ちなみに野火は先ほど見つけたあの『手袋』である。海藤は……なぜだか教えてくれない。カードをすぐ自分の胸ポケットへ隠してしまった。その後、「だ、大丈夫さ。簡単さ! だから俺の借り物は後回しにしよう!」と僕らと一切目を合わさずに言ってずかずかと進んでいったのである。
もう一つのグループは、金原が『たらこっち』、森木が『幾何学基礎論の124ページ』、天音が『エロ本』。ひとつ完全にセクハラが混ざっている。
この中で一番難易度が高いのは意外と金原の『たらこっち』である。たらこっちとは、毎日餌を与え糞尿の始末をすることを強いられるキーチェーンゲームだ。サボると簡単に禿面の汚いおっさんに成り果てる。しかもいつまでも親を頼る糞ニート野郎である。そして残酷にもそのまま死を迎えてしまう当時の子供たちに衝撃を与えるゲームである。ブームだった当時、いったいどれくらいのたらこっち達が殺されていったことだろうか。

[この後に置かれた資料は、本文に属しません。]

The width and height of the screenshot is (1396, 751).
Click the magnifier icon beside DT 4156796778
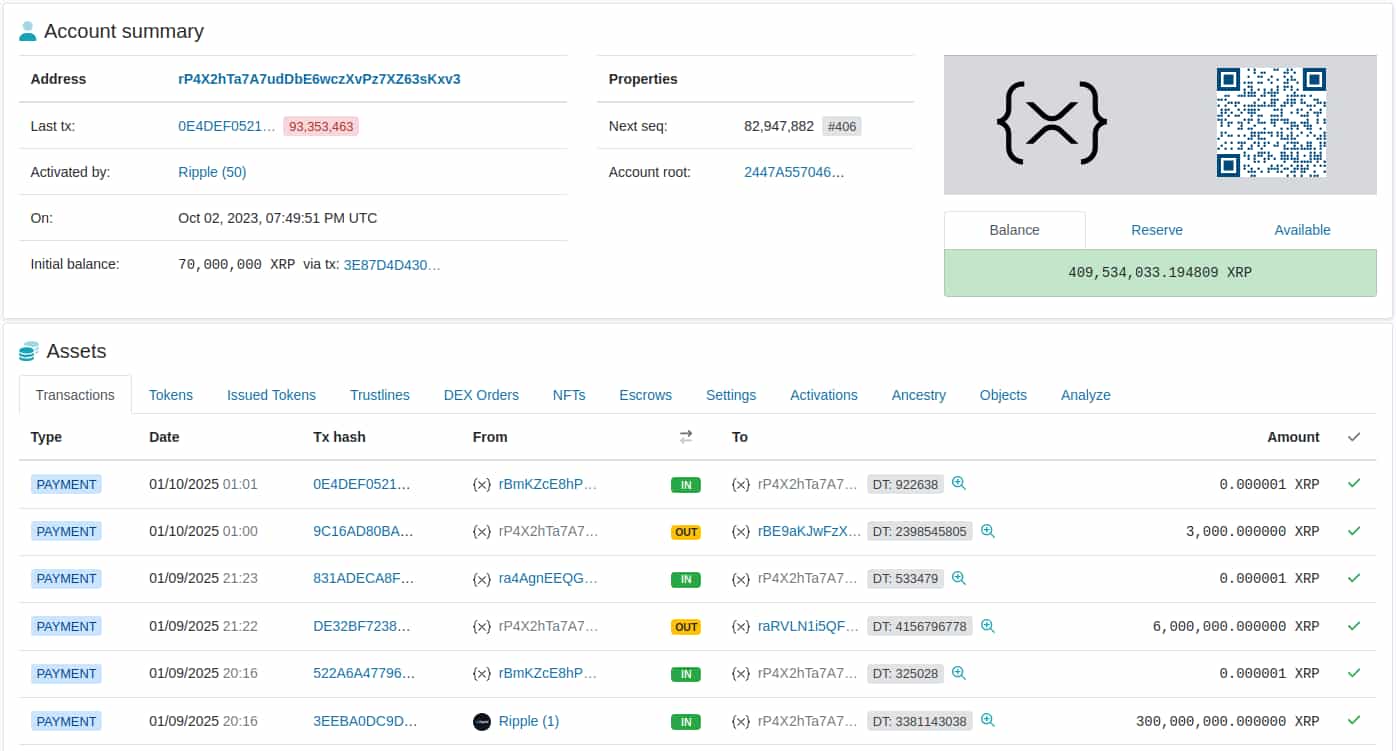987,626
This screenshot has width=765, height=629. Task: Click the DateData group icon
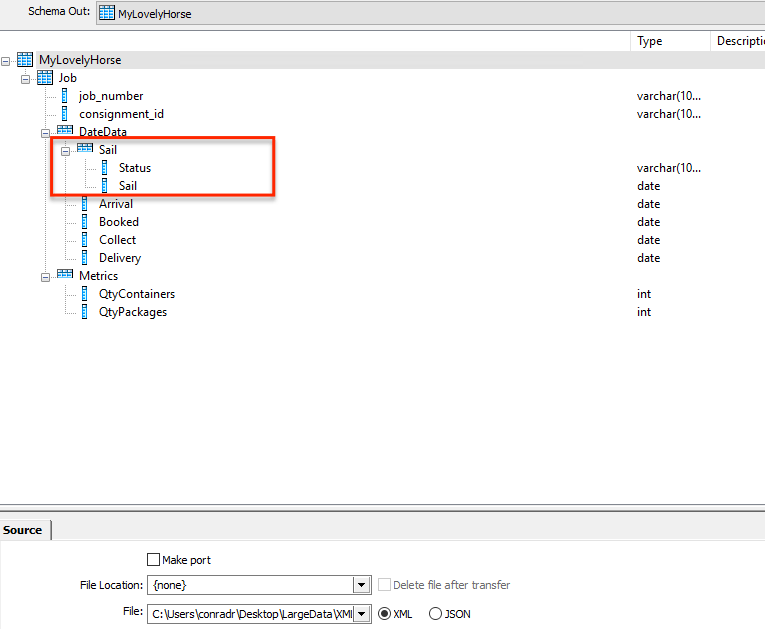(65, 132)

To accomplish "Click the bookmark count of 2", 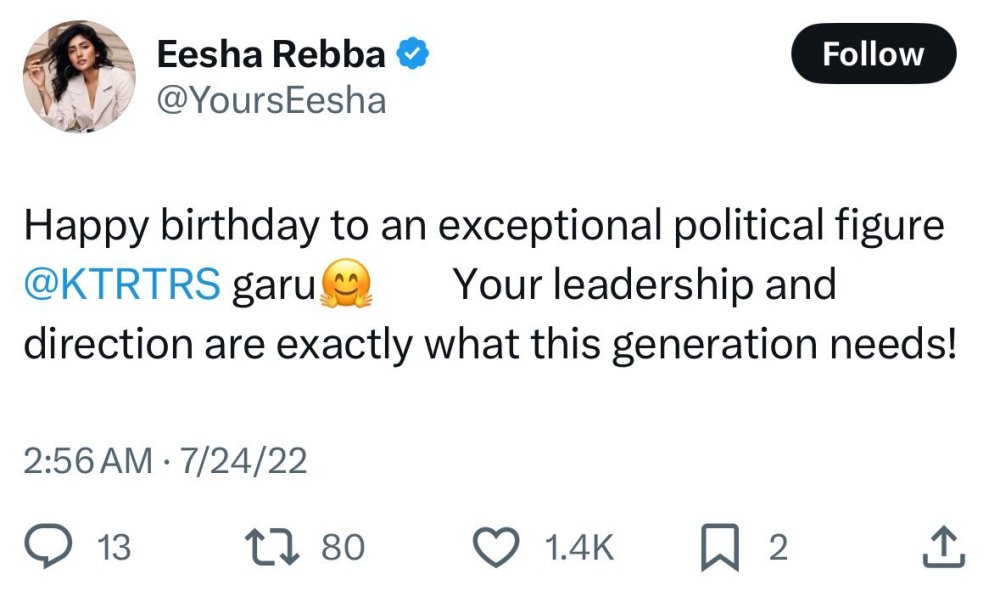I will point(778,547).
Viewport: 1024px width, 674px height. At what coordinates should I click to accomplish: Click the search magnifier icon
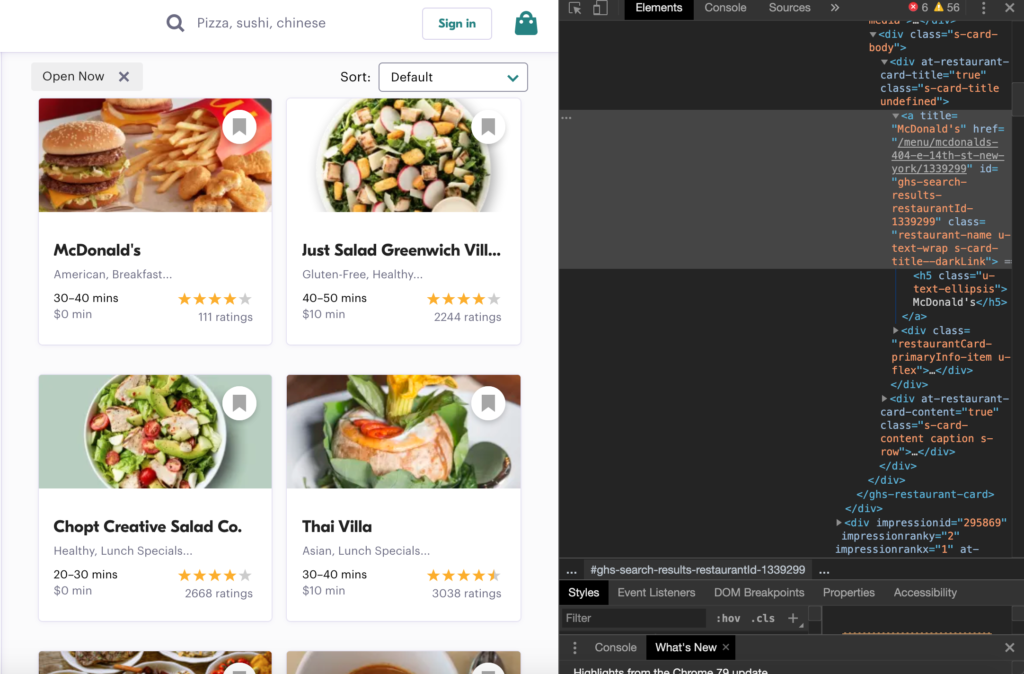[x=175, y=23]
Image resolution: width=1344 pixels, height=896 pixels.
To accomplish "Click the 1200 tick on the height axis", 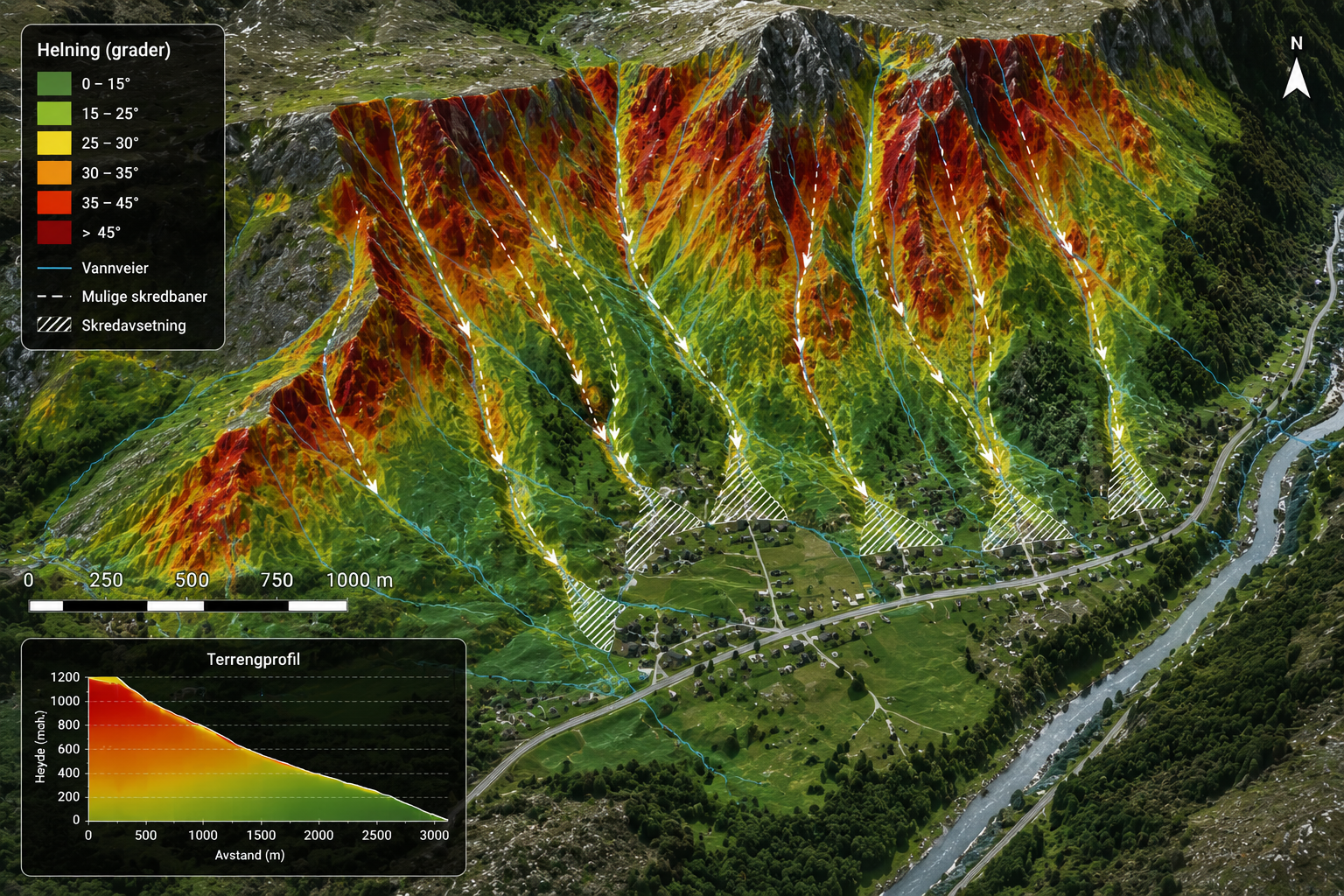I will [65, 676].
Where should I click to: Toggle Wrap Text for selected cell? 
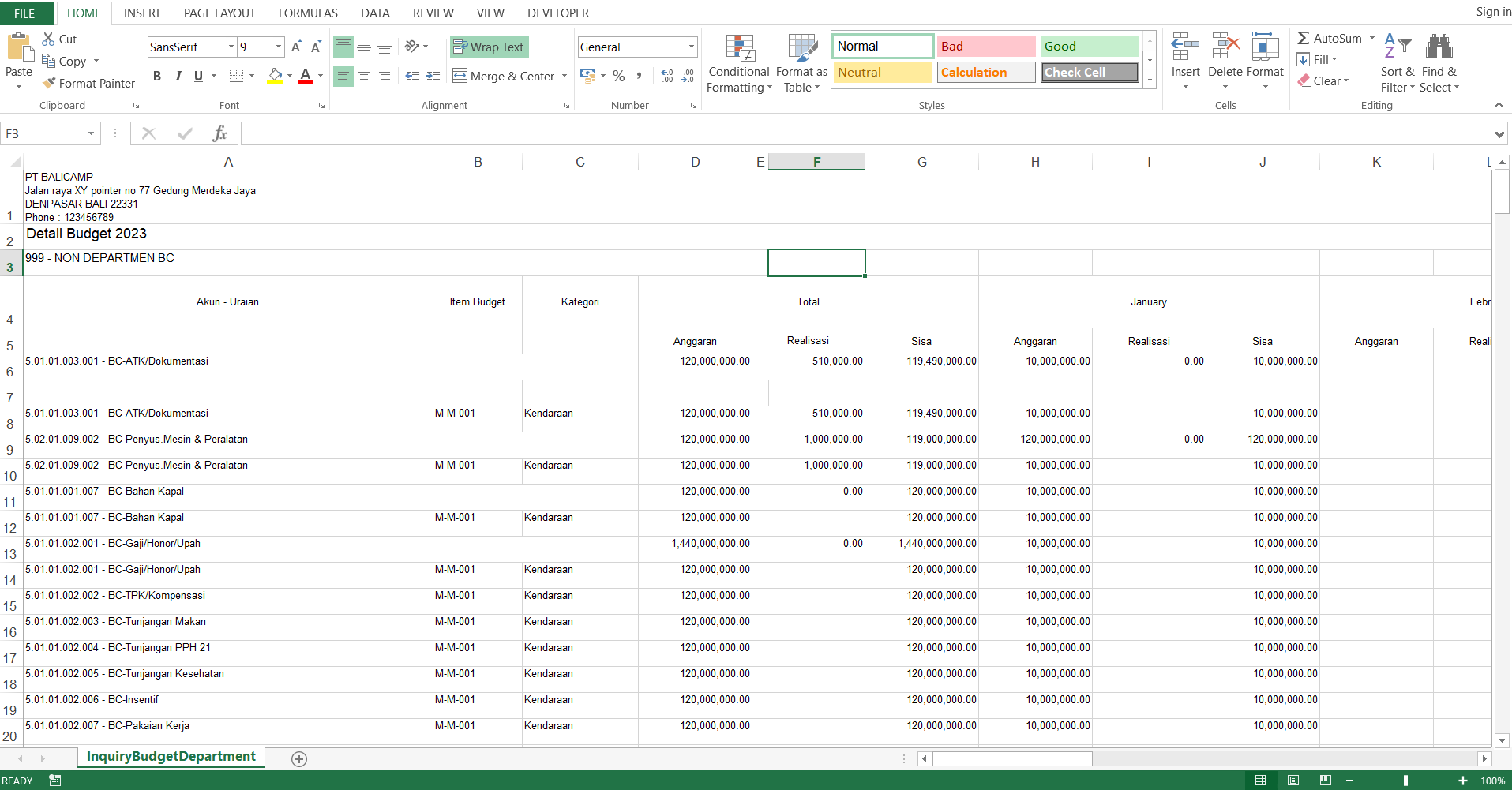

確かに『たらこっち』は大人気だった。品切れが永遠に続くんじゃないかと思うほどに。それをこんな田舎でそれを手に入れるということはつまり神に等しかった。都会をあれほど羨んだことはない。簡単な話、僕らは誰もこの年『たらこっち』を手に入れることはできなかったのである。代わりに出回った偽物『いくらっち』で僕らは満足するしかなかった。『あれ? こっちの方がセレブリティじゃね?』と言い続けていたのは黒歴史である。
確か、僕らの知り合いで『たらこっち』を持っていたのは一人、隣町のメイくんだけだったはずである。ただし、住所は隣町だったということしかわからない。つまり金原はわざわざ隣町まで行き家をしらみつぶしにしなければ……とするくらいならこの町をしらみつぶしにした方が速そうだ。しかしこのゲームにおいて一番大変なのはやはり金原となるだろう。自分たちのが終わったら手伝ってあげた方がよさそうだ。
というわけで、
「そろそろカード見せてくれよ、海藤」
「ふぇ!?」
本物の幼女でもそんな反応しねえよ。
「おう、そうだな。次は陸のいってみっか! 俺がサクッとジュワッと見つけてやるぜ!」
揚げ物みたいな意気込みだな。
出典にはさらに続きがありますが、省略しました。